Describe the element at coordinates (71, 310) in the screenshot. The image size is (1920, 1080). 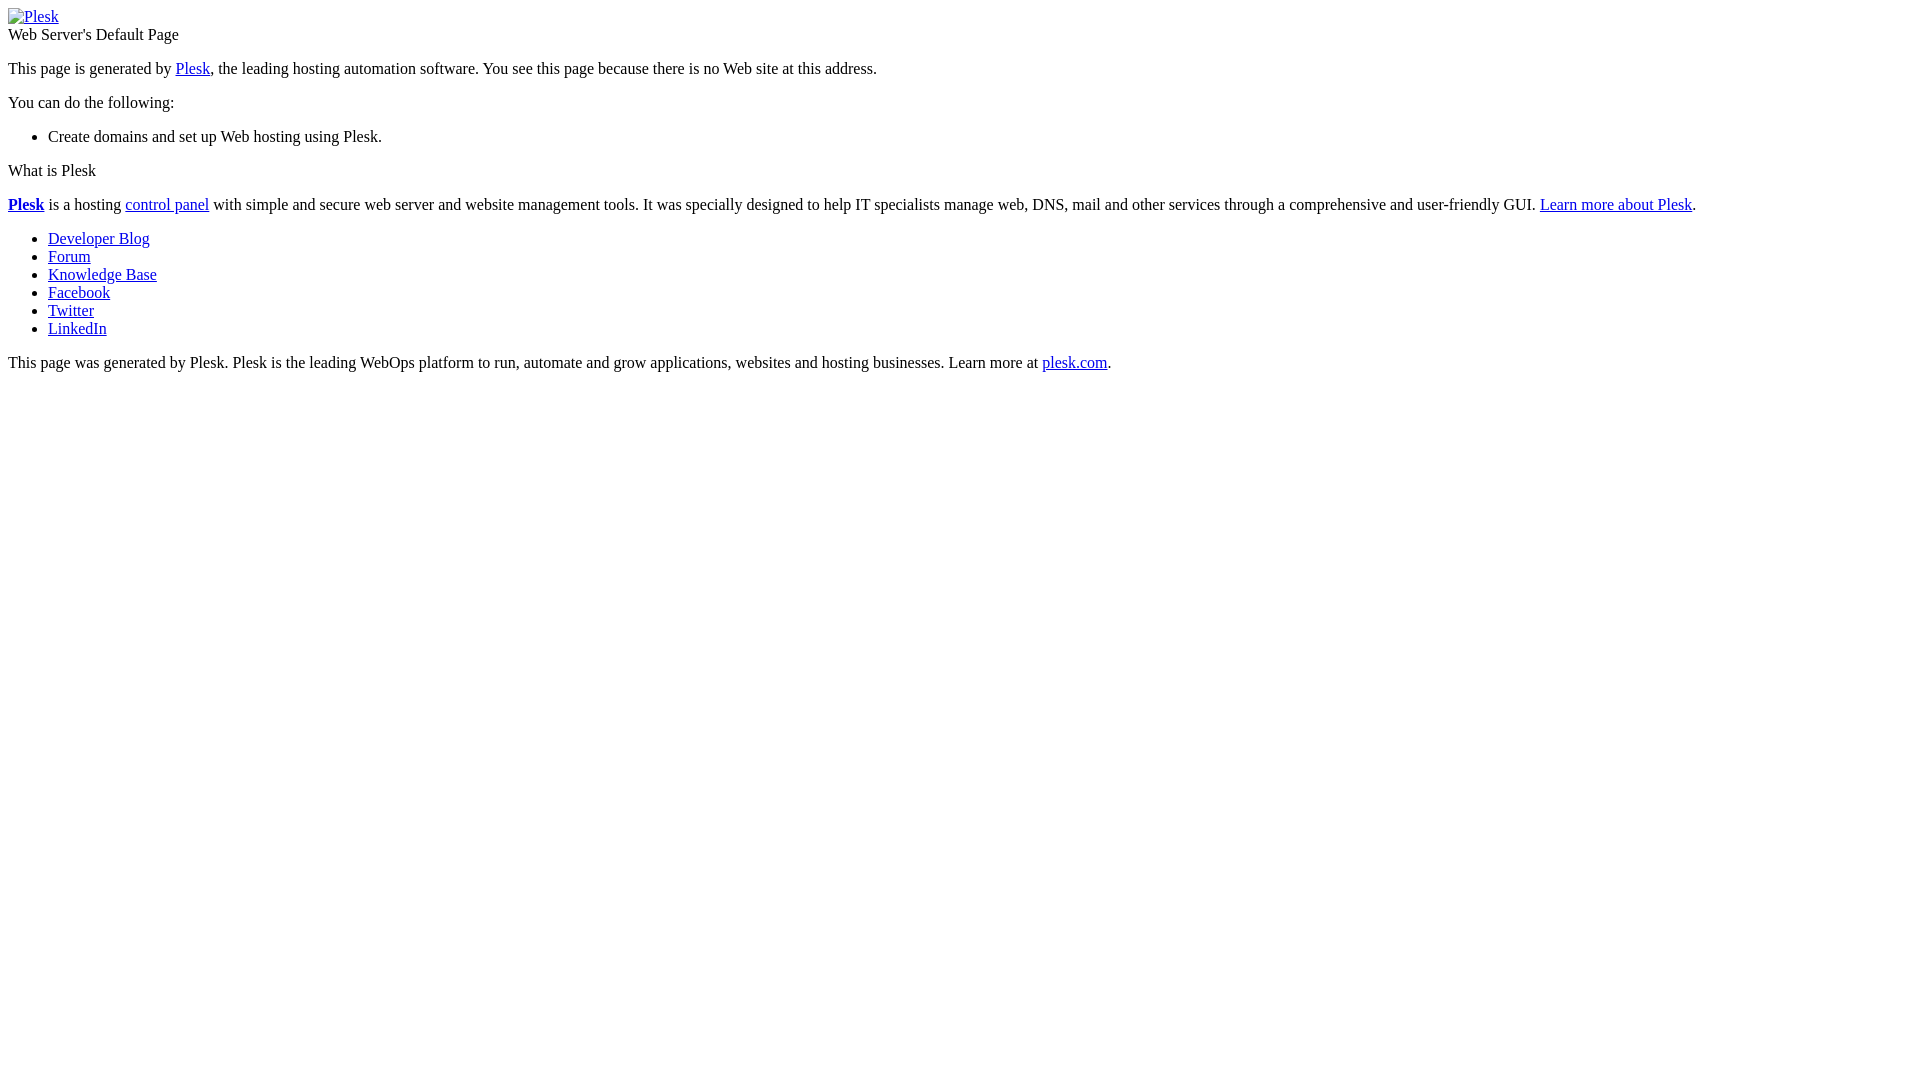
I see `'Twitter'` at that location.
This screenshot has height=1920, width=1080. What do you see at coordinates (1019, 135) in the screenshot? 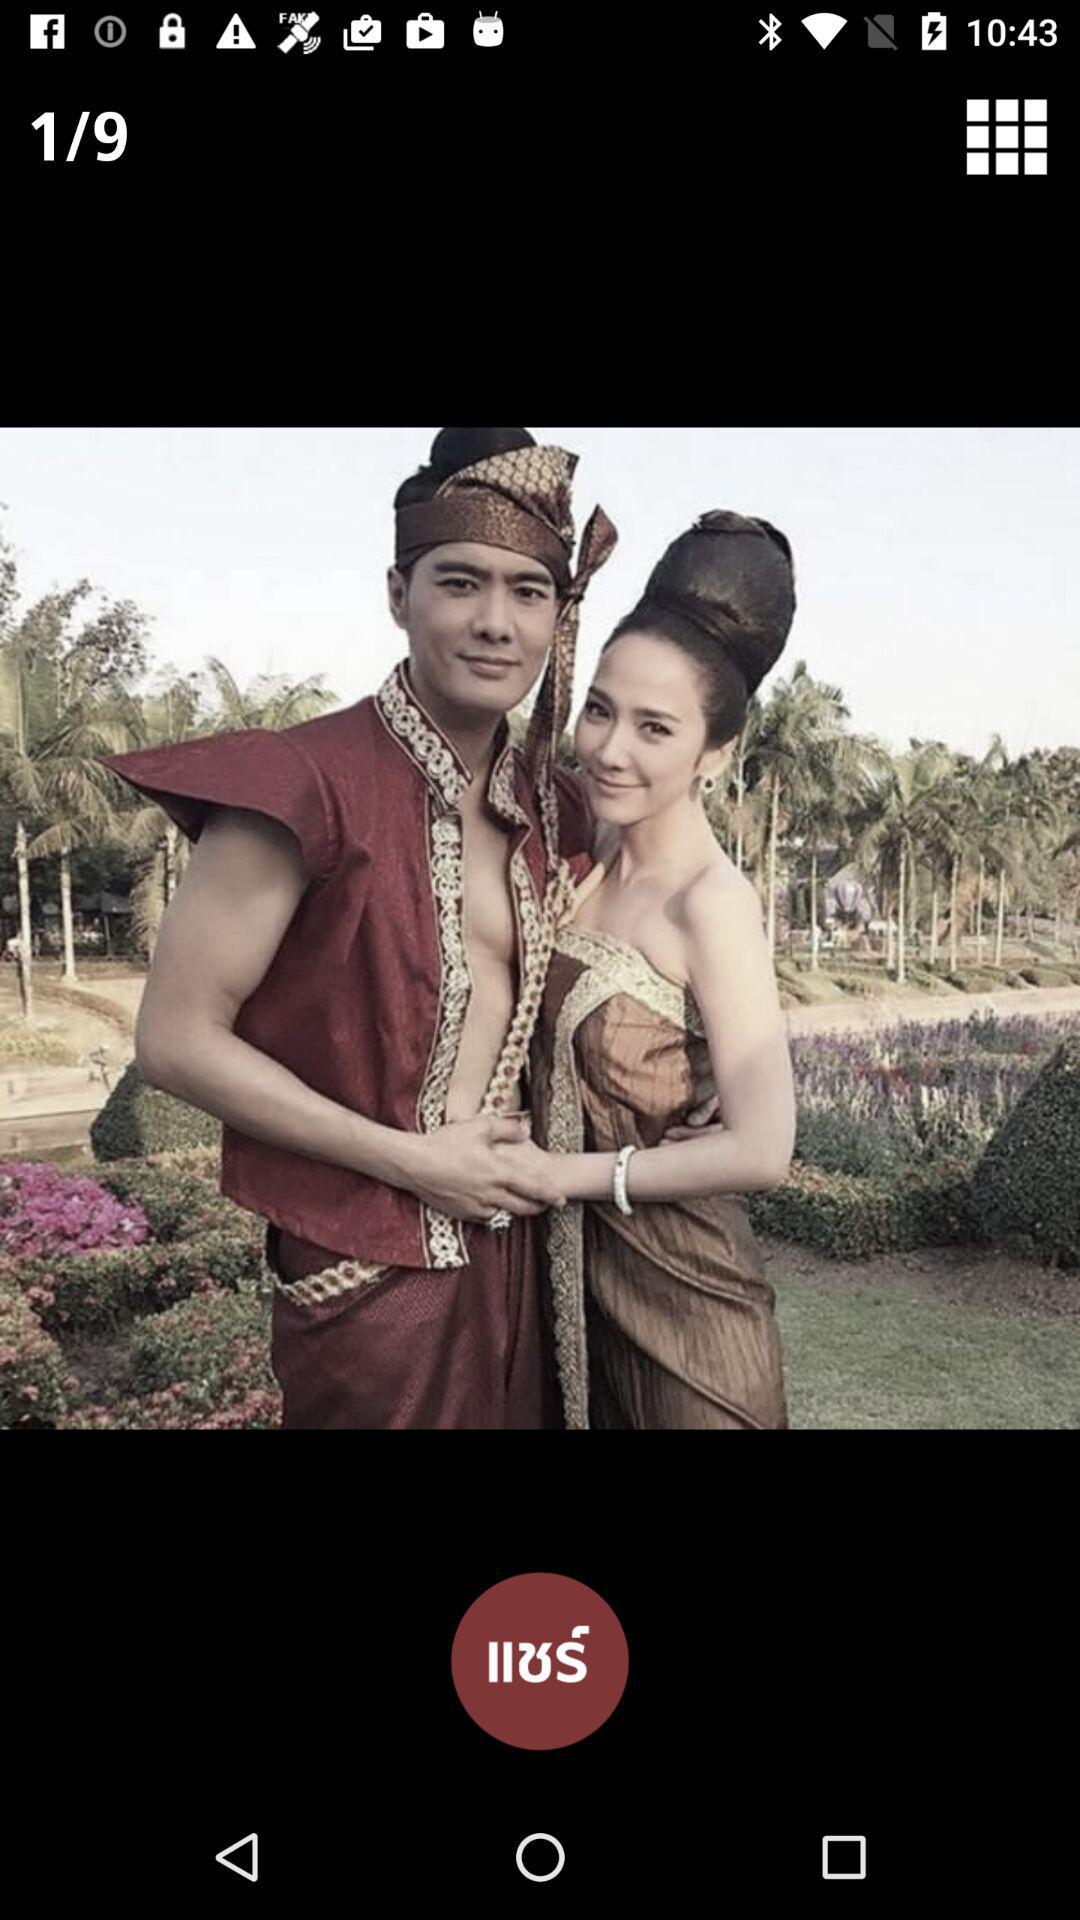
I see `item at the top right corner` at bounding box center [1019, 135].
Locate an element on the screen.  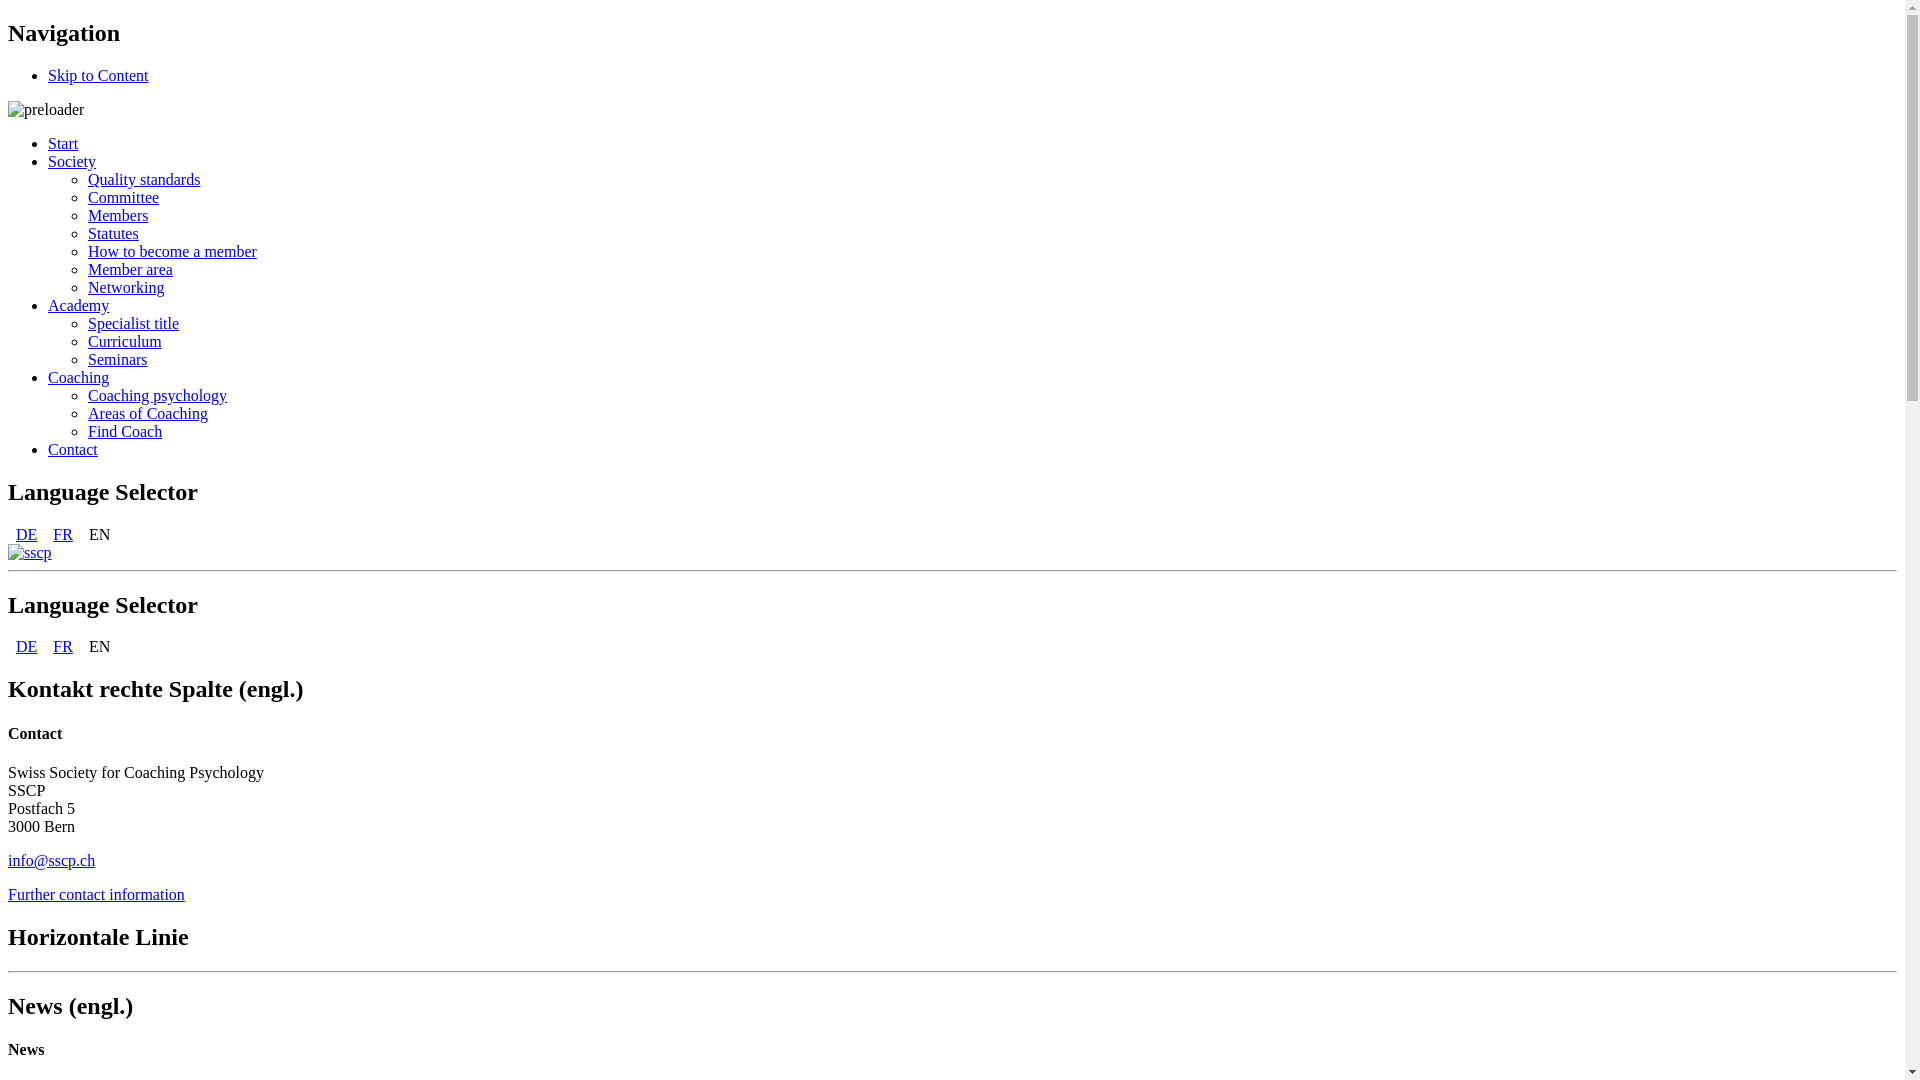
——————————
GIVEN EXERCISE :: Copy all of the records above word for word, but leave out the pictures.

TASK SOLUTION ::
Describe the element at coordinates (71, 310) in the screenshot. The image size is (1920, 1080). 
I see `'Twitter'` at that location.
This screenshot has height=1920, width=1080. What do you see at coordinates (1019, 135) in the screenshot? 
I see `item at the top right corner` at bounding box center [1019, 135].
Locate an element on the screen.  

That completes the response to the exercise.